*Passage shown*

= = = =

Then it was time for Janelle Monáe to perform “Tightrope” — and it she was not going to ruin it with some random ballroom performance. She brought her own be-tuxed dancers and her own dancing shoes and more funk than Dancing With The Stars has seen since Sadé last year. We’d write more, but we were too busy getting on iTunes to download “Tightrope.”

Backstage, Brooke Burke asked Florence if she was willing to lock hips with Corky (yes!), what The Situation will do (work to improve!), and if Bristol’s less nervous having gotten an 8 this week (yup). She then dismissed them to ask Jennifer & Derek to debunk the “rumors” that the crowd was booing Sarah Palin last night as it became clear to them — but not to us or the folks backstage — that she was up next. Seems like the producers want to convince her to come on again, eh?

Brooke, then, rolls tape, which does not, in fact, show Palin or Tom’s move over to that side of the ballroom — let alone the camera setup. It does show the judges confused about why the crowd was booing — the crowd that was initially applauding all the 8s for Jennifer and Derek — and the judges’ assumption that the crowd went from cheering the 8s to booing them, and one lone person yelling about 9s. Derek found it was flattering and they both agreed that they were happy with their scores. Supposedly, that settled it. We don’t feel settled — but, let’s be frank, we want to see Sarah Palin back, too. And we want to see Piper in cuter outfits.

Tom added, “Just to put the final nail in the coffin of Boo-gate,” Palin supposedly told him she was surprised by the controversy because she’s been booing the judges, too. Oh, Tom, you’re not helping.

The producers then reviewed Florence again — she felt energized, of course, after he dance. The Situation said, before he danced, that it was “time to man up,” and, after the judging, that he didn’t know what musicality was. That, we have to say, makes us far less inclined to ever smoosh with him. They then reviewed Bristol and her scores — and showed Sarah backstage last night, who said that she was nervous but happy for her daughter. Tom gave Florence the good news first, followed by Bristol — but left The Situation hanging in jeopardy.

Then it was time to re-live Tony’s unfortunate bet that he and Audrina would get all 8s, or he would wax his legs — but not whatever he actually did to his poor beleaguered leghairs. And then, of course, we reviewed Jennifer & Derek’s tour de force and its after effects (utter exhaustion). Luckily for Tony, he and his partner (if not his legs) were safe, and so were Jennifer & Derek. Duh.

= = = =

*Excerpted records*
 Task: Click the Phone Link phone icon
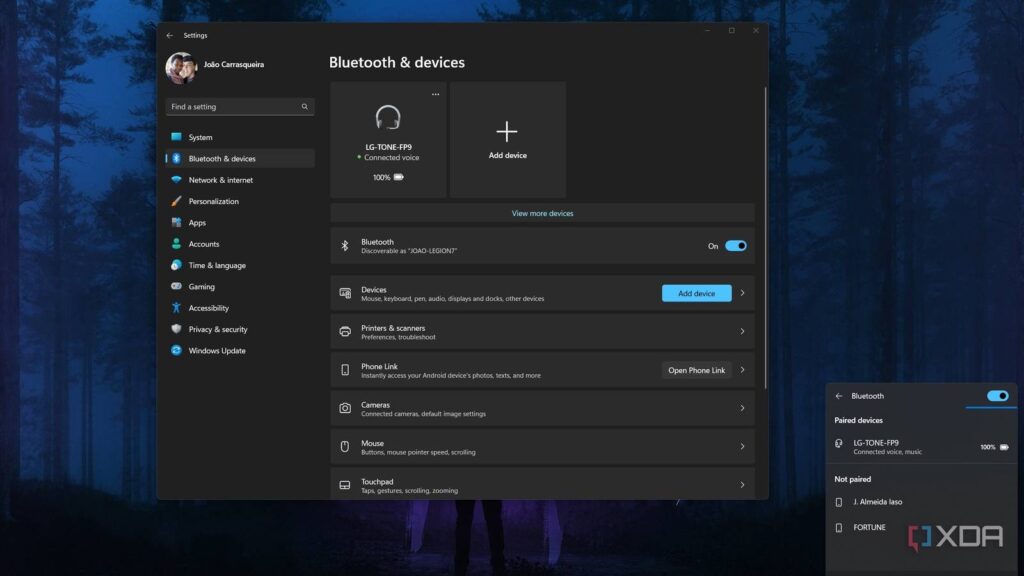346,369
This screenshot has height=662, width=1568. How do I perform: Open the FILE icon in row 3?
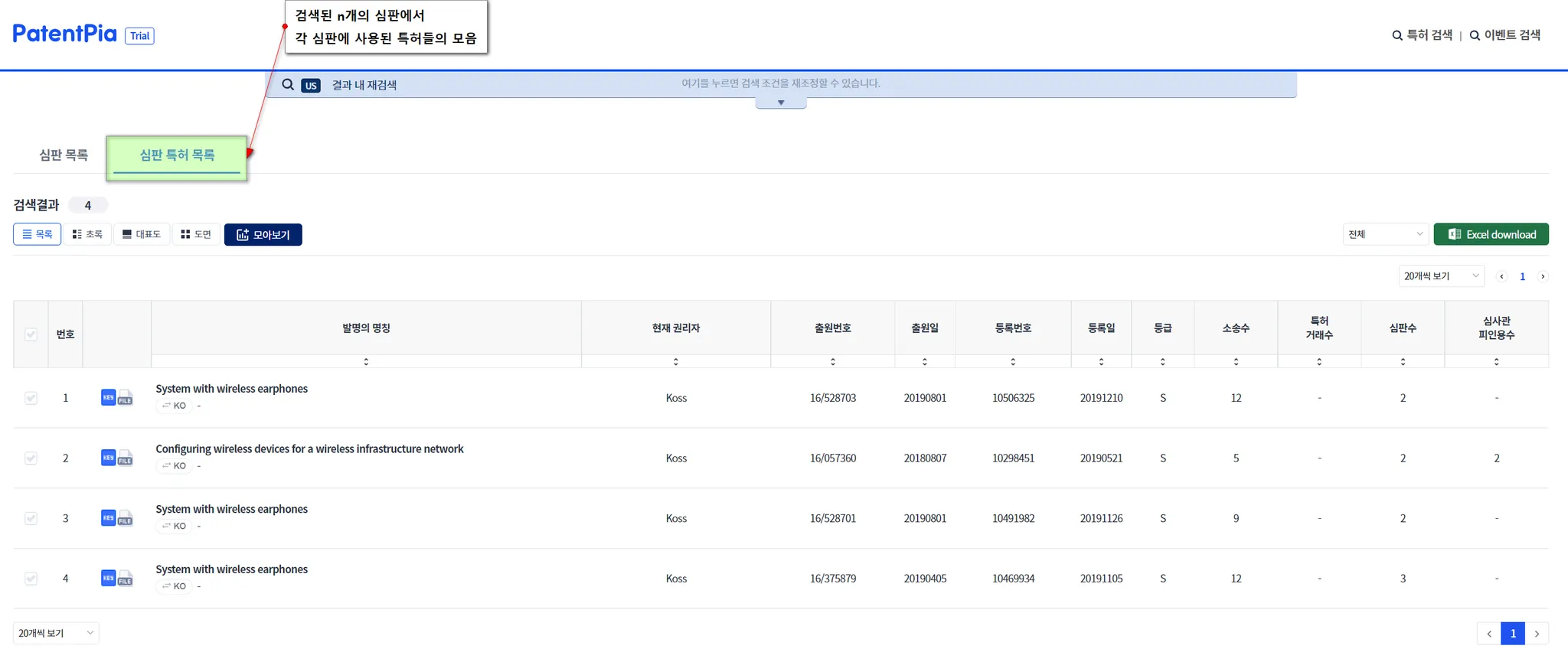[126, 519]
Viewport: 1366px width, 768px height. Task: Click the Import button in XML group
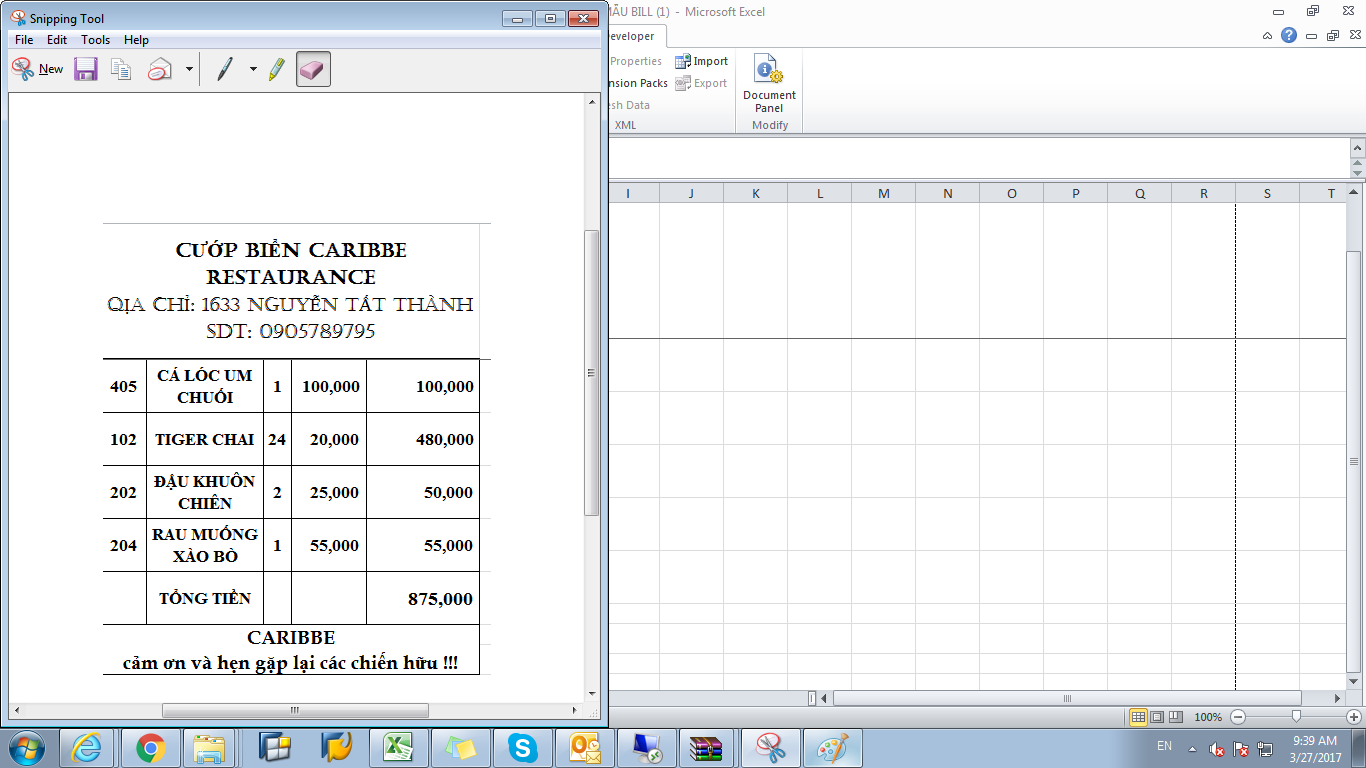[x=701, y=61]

= = = =

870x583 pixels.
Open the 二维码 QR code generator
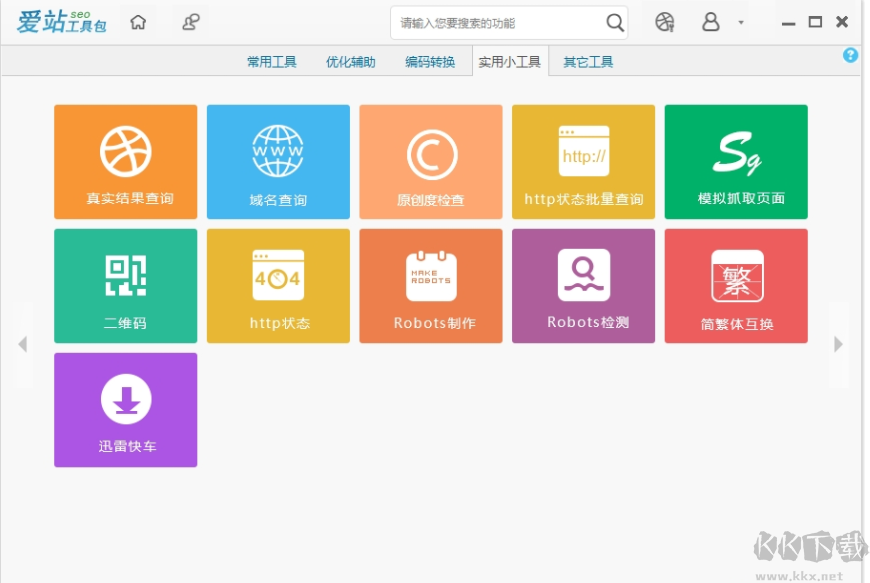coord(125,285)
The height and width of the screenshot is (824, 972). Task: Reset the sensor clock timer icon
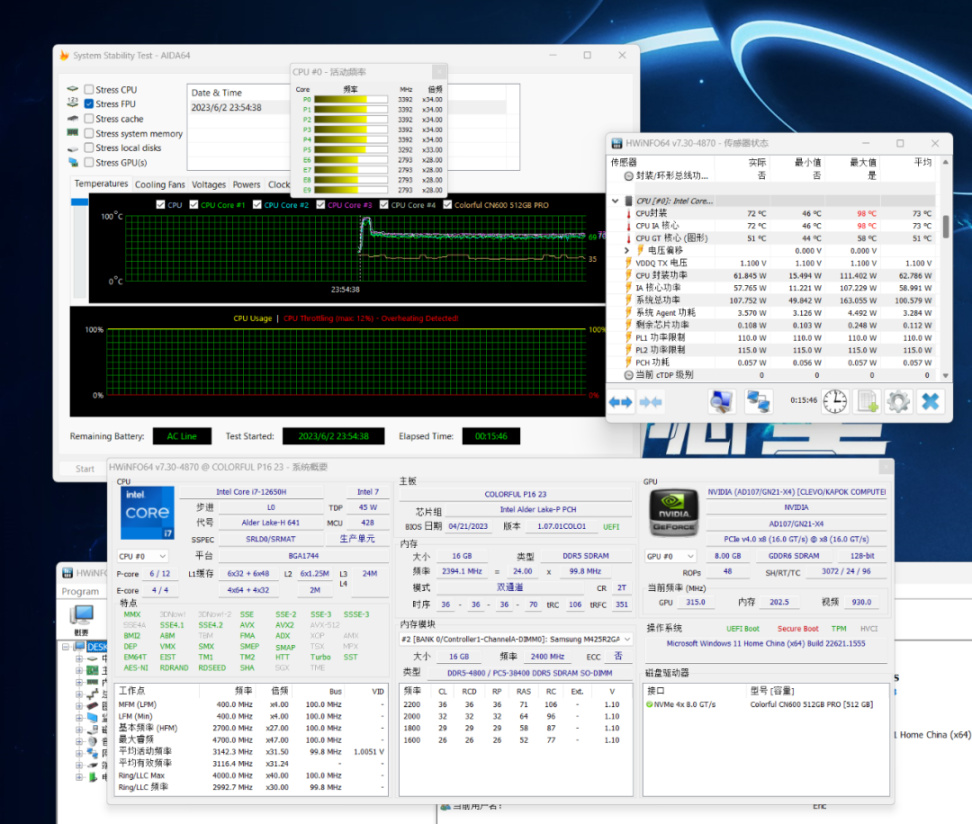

= = = =

*Set exercise 1*
In the Dancing With The Stars recap, which song did Janelle Monáe perform?
*Set exercise 2*
Pick up the Dancing With The Stars recap after its final sentence and keep writing it.

*Task output 1*
"Tightrope"

*Task output 2*
To fill time, the professionals talked about their rituals: Derek keeps his socks in the fridge and wears two pairs. Corky kneels and sniffs the floor on which he’ll be dancing. Tony and Maks started throwing a football before performances together. Cheryl deodorizes with hand sanitizer. Louis eats chocolate cake (the most sane ritual). Mark plays guitar (OK, that’s normal). Lacey eats her mom’s chocolate chip cookies. And then they talked about their partner rituals. Chelsie tries to joke around with Michael; Cheryl has Rick walk through his routine by himself. Tony isolates himself and his partner to eliminate distractions. Anna makes Kurt spend two minutes alone before they hit the floor.

Then it was time for tonight’s dance performance in what looked like an audition for Cirque du Soleil by Rich and Tone to an orchestral arrangement of “Every Little Thing She Does Is Magic” by the Police. It combined acrobatic work, modern dance, and traditional pointe ballet... and very little ballroom.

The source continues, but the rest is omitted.